With all that activity, Cleve has actually been handling it pretty well. However we cannot maintain that level either. As a family, which includes my big burly guys helping me with caregiving we are deciding to dramatically reduce the amount of visits we receive and when a visit does occur it will be for a very short time. We all know Cleve and how much he likes to be around people, unfortunately he needs his rest too. When we have too much going on, he tends to be hyper vigilant and cannot relax, which is the opposite of what we need. Whether it is effects of the medication or due to the progression of the disease (I think it's a combination of both) Cleve has been increasingly confused and can get agitated easily. He does have his clear moments of thought, and it is these times that we, as a family, would like to take advantage of. We still have some things to talk about and do which require him to have a lucid period of time. Among these things are writing letters to the kids to be opened at a later date, discussing certain personal effects he would like the children to have, and simply spending time alone as a family. While commotion can be a wonderful distraction, we need to enjoy every last moment together.

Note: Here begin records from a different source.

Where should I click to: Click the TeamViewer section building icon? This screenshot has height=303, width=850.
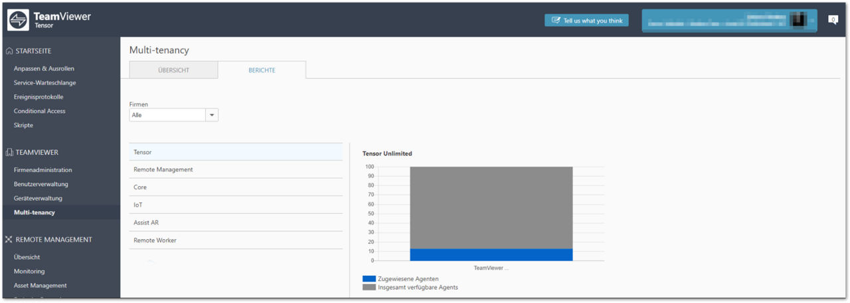[x=9, y=152]
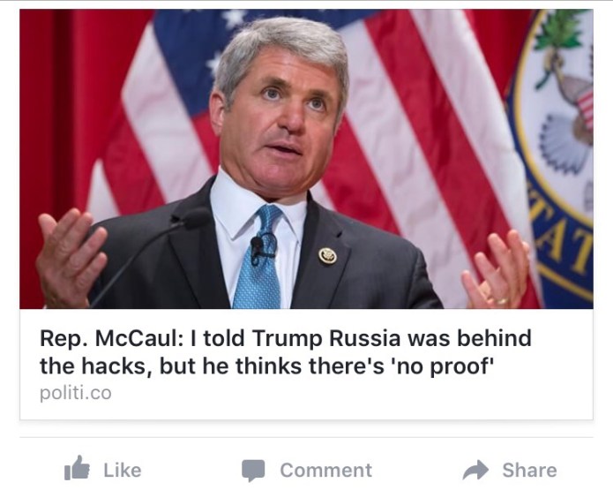Tap the speech bubble Comment icon
Viewport: 613px width, 490px height.
click(253, 470)
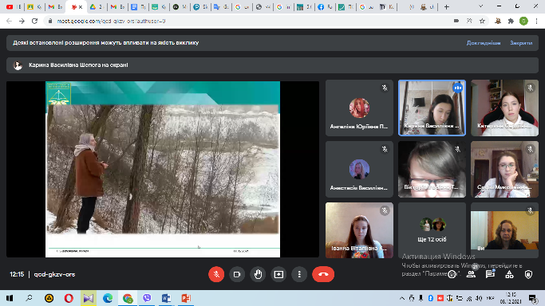Bookmark this page with the star icon
Viewport: 545px width, 306px height.
tap(482, 22)
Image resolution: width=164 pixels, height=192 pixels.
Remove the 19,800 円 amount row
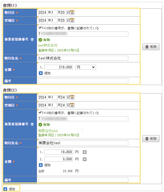point(85,152)
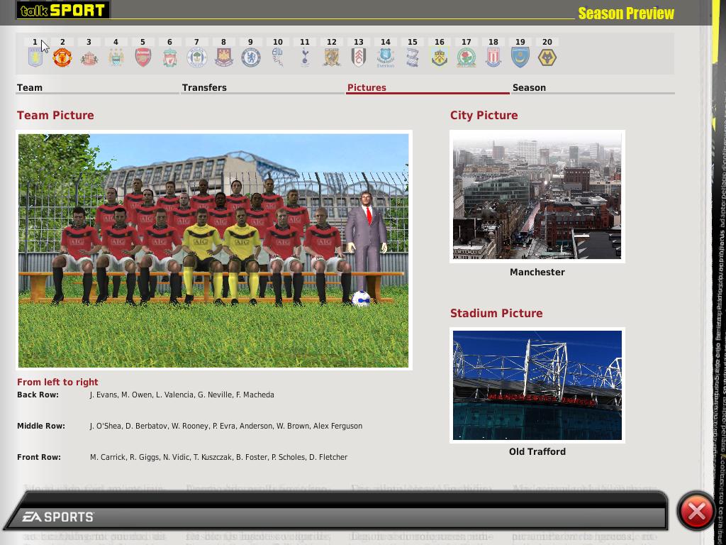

Many have asked how the children are doing, and the short answer is that they are doing as well as can be expected. I have talked with them, they know daddy has an illness that cannot be cured and that he will be joining grandma up in heaven. I have been completely open and honest with them, answering any questions they have and holding them and wiping away their tears. By being open and honest the kids are not afraid to be around daddy and even feel free to ask him questions which is also therapeutic for Cleve as well. Because of this we are able to go on as a family and even laugh and be silly. Unfortunately I am having to witness, especially Walker, having to grow up and experience grown up feelings at a much to early age. But I am so impressed with how he is handling the situation, with understanding, caring, and compassion, and even some stoicism. I think thats pretty amazing for a seven year old. And in Gavin, I can see him coping by his willingness to be around daddy and climb on him and give hugs and kisses. For a five year old, seeing his dad in a hospital bed in the living room, I would imagine that would be pretty scary. I have two incredibly amazing little boys.

Hospice care has been absolutely wonderful as well. I can't thank the nurses enough for being there. They never ever make me feel bad or stupid for calling with questions, and when they visit, they seem like part of the family too. They have made this huge transition very easy. They are a remarkable breed of people who do this for a living with such little recognition. Denise, Barb and Brenda...you are truly wonderful individuals. Thank you.